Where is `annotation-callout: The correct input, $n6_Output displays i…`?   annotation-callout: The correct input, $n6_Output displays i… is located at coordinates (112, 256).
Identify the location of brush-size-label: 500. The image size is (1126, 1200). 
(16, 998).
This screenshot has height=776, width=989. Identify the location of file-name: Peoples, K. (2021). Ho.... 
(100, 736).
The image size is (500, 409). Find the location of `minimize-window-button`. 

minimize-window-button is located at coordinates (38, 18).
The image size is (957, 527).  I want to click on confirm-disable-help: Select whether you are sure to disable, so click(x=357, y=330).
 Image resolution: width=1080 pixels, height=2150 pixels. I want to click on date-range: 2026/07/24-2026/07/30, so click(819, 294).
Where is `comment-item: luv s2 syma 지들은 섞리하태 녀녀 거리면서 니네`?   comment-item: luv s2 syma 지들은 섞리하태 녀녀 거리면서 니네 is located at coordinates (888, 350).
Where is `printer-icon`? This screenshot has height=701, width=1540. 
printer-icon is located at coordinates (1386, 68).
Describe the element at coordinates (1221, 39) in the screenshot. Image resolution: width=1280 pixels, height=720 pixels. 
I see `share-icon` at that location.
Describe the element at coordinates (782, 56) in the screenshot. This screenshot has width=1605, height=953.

────────────────────

Rewrite all of the entries above, replacing "Where is" with "Where can I find" and keeping everything else the same.

▶ Expected answer:
Where can I find `annotation-callout: The correct input, $n6_Output displays i…`?   annotation-callout: The correct input, $n6_Output displays i… is located at coordinates (112, 256).
Identify the location of brush-size-label: 500. The image size is (1126, 1200). 
(16, 998).
This screenshot has height=776, width=989. Identify the location of file-name: Peoples, K. (2021). Ho.... 
(100, 736).
The image size is (500, 409). Find the location of `minimize-window-button`. 

minimize-window-button is located at coordinates (38, 18).
The image size is (957, 527).  I want to click on confirm-disable-help: Select whether you are sure to disable, so click(x=357, y=330).
 Image resolution: width=1080 pixels, height=2150 pixels. I want to click on date-range: 2026/07/24-2026/07/30, so click(819, 294).
Where can I find `comment-item: luv s2 syma 지들은 섞리하태 녀녀 거리면서 니네`?   comment-item: luv s2 syma 지들은 섞리하태 녀녀 거리면서 니네 is located at coordinates (888, 350).
Where can I find `printer-icon`? This screenshot has height=701, width=1540. 
printer-icon is located at coordinates (1386, 68).
Describe the element at coordinates (1221, 39) in the screenshot. Image resolution: width=1280 pixels, height=720 pixels. 
I see `share-icon` at that location.
Describe the element at coordinates (782, 56) in the screenshot. This screenshot has width=1605, height=953.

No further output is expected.